Dimanche 15 décembre 2019

Justice

François-Henri Pinault obtient la destruction de préfabriqués « provisoires » aux Beaux-Arts

Par LeJournaldesArts.fr (avec AFP) · lejournaldesarts.fr

Le 2 décembre 2019 - 340 mots

PARIS

La justice administrative a ordonné vendredi la destruction de bâtiments préfabriqués, installés « provisoirement » il y a 18 ans dans un jardin de la prestigieuse école des Beaux-Arts de Paris, à la demande du milliardaire François-Henri Pinault dont l'hôtel particulier donne sur les lieux.

François-Henri Pinault à l'Unesco à Paris en 2011 - Photo Raphael Labbé
François-Henri Pinault à l'Unesco à Paris en 2011

En août 2001 la préfecture avait délivré au ministère de la Culture un permis autorisant la construction à titre provisoire de deux locaux d'une surface totale de 1.036 m2 durant des travaux de restructuration du site. Travaux prévus pour une durée de quatre ans.

Ces "bâtiments préfabriqués en verre et en acier" comme les qualifie le Conseil d'Etat, plus haute juridiction administrative de France, sont affectés à l'Ecole nationale supérieure d'architecture de Paris-Malaquais et donnent sur la résidence du PDG de Kering.

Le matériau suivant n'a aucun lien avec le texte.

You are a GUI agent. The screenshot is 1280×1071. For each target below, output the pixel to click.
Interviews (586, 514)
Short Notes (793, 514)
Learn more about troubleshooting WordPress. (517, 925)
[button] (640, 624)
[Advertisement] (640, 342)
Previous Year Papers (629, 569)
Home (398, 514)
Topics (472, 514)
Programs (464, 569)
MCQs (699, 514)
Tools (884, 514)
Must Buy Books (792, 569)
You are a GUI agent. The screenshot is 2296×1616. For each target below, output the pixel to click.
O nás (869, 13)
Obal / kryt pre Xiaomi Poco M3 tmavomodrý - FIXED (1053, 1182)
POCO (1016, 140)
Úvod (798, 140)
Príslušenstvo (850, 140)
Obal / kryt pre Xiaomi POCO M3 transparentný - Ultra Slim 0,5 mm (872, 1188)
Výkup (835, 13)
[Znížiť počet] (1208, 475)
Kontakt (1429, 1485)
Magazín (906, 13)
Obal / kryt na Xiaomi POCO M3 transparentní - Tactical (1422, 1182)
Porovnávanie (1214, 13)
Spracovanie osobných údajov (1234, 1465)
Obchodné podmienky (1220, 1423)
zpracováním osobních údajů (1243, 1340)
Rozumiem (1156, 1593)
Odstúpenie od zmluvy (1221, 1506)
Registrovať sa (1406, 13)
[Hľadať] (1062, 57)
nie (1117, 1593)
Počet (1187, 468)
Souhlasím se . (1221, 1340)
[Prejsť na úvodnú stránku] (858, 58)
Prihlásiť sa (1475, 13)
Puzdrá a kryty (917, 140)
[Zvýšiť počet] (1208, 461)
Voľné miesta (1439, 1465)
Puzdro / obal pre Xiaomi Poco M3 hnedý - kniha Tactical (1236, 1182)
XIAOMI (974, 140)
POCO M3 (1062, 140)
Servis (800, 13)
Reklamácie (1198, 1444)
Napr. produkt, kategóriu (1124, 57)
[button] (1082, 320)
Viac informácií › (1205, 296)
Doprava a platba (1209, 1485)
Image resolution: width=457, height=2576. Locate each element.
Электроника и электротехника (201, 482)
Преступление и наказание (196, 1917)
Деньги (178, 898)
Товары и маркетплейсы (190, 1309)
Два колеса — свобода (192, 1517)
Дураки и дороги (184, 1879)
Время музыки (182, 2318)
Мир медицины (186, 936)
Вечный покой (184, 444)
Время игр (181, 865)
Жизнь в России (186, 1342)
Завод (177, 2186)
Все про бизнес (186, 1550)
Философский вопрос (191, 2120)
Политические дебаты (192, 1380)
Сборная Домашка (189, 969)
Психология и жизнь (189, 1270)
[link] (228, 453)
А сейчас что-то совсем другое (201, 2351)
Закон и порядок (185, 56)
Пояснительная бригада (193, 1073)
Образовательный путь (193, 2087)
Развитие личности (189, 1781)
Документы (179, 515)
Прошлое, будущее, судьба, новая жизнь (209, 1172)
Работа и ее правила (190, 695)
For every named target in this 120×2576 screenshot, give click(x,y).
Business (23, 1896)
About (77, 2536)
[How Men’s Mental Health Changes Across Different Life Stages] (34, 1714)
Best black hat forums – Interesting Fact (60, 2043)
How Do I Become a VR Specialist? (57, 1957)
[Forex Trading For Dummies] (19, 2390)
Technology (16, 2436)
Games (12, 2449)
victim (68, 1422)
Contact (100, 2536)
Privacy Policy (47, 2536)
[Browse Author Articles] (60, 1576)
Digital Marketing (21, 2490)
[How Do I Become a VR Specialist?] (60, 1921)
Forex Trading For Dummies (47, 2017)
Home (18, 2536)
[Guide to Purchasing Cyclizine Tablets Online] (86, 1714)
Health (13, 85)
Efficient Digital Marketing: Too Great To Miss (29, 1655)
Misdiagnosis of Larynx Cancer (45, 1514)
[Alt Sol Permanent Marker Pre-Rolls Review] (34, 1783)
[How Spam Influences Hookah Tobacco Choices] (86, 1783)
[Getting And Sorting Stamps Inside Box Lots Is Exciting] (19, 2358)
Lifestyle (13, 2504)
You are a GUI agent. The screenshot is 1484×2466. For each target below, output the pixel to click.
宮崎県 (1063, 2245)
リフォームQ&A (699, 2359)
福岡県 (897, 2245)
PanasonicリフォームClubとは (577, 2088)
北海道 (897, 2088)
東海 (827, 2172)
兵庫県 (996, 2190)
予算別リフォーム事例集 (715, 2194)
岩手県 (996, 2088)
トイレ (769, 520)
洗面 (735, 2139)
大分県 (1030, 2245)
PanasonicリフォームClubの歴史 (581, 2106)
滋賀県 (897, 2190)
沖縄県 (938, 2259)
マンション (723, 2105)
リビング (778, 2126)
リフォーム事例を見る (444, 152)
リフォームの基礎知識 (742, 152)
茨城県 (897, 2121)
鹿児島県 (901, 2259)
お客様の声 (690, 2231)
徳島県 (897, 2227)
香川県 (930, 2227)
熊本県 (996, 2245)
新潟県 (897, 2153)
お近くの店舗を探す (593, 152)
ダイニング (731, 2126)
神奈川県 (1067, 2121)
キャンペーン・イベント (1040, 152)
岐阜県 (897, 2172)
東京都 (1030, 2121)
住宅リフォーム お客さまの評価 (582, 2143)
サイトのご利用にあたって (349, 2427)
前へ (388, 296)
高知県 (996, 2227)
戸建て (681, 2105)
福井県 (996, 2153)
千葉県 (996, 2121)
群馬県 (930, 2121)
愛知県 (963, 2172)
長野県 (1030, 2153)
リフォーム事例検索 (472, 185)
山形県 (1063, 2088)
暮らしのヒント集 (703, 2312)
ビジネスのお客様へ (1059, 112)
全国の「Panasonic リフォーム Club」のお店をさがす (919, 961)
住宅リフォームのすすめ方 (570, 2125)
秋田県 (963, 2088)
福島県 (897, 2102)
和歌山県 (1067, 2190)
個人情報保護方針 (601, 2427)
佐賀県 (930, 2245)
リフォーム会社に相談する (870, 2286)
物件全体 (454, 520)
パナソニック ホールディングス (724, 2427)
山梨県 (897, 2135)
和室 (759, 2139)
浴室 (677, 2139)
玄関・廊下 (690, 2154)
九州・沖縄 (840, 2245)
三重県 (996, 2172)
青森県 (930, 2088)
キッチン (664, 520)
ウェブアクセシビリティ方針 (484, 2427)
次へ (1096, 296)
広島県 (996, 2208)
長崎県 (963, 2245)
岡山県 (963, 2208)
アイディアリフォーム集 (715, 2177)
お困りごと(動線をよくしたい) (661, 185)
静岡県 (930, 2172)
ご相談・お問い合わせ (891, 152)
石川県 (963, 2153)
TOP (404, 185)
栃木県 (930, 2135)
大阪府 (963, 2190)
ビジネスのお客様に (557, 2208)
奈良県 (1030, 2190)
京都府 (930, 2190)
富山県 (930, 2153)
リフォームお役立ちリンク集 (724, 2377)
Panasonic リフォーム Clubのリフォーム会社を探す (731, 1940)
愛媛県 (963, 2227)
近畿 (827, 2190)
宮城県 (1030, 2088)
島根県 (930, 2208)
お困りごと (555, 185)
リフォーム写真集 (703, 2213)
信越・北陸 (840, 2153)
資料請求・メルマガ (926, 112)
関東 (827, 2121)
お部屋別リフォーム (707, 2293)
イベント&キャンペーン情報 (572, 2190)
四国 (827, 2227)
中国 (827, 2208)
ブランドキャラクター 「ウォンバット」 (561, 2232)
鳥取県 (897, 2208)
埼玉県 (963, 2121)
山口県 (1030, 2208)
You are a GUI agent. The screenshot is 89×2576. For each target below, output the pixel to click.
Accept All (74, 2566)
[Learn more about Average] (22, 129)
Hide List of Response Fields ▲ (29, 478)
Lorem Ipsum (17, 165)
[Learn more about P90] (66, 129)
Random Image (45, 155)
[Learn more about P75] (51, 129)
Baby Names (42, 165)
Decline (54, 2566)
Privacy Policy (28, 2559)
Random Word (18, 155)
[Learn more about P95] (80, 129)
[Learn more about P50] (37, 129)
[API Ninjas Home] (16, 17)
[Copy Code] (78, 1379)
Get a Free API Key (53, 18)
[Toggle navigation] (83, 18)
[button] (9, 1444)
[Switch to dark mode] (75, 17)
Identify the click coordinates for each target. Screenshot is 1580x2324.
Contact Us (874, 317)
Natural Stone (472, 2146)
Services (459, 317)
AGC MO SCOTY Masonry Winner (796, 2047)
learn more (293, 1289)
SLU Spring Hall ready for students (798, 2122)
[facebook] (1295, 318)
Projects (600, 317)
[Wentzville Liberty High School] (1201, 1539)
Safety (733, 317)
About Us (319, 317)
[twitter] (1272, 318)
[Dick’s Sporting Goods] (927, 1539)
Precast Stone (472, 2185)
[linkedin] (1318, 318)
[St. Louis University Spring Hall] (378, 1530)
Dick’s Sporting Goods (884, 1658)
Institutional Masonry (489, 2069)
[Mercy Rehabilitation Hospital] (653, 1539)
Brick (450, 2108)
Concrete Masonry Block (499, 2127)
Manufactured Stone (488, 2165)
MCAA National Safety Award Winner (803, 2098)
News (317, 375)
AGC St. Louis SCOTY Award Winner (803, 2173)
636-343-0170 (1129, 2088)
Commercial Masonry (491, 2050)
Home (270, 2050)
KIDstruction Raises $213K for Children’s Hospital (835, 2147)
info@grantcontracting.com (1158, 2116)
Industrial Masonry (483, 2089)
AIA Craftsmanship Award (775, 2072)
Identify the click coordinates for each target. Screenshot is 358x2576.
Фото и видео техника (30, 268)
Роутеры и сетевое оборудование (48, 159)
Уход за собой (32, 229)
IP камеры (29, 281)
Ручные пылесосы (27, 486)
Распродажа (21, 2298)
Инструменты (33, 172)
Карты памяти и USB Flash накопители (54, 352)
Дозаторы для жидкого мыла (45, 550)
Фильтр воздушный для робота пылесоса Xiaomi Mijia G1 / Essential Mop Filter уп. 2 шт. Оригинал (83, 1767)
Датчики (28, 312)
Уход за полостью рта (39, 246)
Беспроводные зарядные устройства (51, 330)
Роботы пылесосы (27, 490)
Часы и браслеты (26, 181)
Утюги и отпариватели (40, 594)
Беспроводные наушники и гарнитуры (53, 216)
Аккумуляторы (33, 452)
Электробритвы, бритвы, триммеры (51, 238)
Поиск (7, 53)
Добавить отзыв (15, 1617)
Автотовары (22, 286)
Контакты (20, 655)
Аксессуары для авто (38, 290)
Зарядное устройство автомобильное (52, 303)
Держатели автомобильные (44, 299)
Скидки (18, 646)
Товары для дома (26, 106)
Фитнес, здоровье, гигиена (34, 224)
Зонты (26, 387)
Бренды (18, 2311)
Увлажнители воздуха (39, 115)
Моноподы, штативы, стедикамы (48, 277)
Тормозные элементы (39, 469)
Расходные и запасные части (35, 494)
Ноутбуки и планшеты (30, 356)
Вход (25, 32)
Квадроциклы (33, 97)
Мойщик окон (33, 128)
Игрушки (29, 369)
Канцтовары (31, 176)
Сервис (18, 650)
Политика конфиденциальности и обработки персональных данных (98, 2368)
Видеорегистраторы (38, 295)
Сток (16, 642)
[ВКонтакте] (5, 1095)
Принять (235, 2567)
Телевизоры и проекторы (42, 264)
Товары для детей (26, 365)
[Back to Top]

En avril 2012, sept ans après la date prévue de fin de vie des constructions, M. Pinault demande leur destruction au ministère de la Culture et aux directeurs des deux écoles. Le silence opposé à ses lettres recommandées valant refus, il saisit la justice administrative, qui rejette sa demande en décembre 2013. Jugement confirmé en appel en février 2016.

M. Pinault se pourvoit donc devant le Conseil d'Etat, instance de dernier ressort, qui vient de lui donner raison, estimant notamment indéniable qu'étant visibles de chez lui et "créant des vues" sur son domicile, "leur maintien affecte les conditions de jouissance de son bien". Par ailleurs relèvent les magistrats, pérenniser légalement leur existence porterait une "atteinte substantielle à l'intérêt et au caractère de leur site d'implantation", classé monument historique.

Enfin, contrairement à ce qu'avaient plaidé les défenseurs du ministère et des écoles, les hauts magistrats jugent que la destruction de ces locaux ne nuira pas à "la continuité du service public de l'enseignement supérieur". D'autant qu'ils n'estiment "pas établi que plus de 18 ans après l'installation des bâtiments provisoires, les travaux qui les avaient justifiés n'auraient pas pu être menés à bien".

En conséquence, ils ordonnent la destruction des bâtiments avant le 31 décembre 2020.

Cet article a été publié par l'AFP le 29 novembre 2019.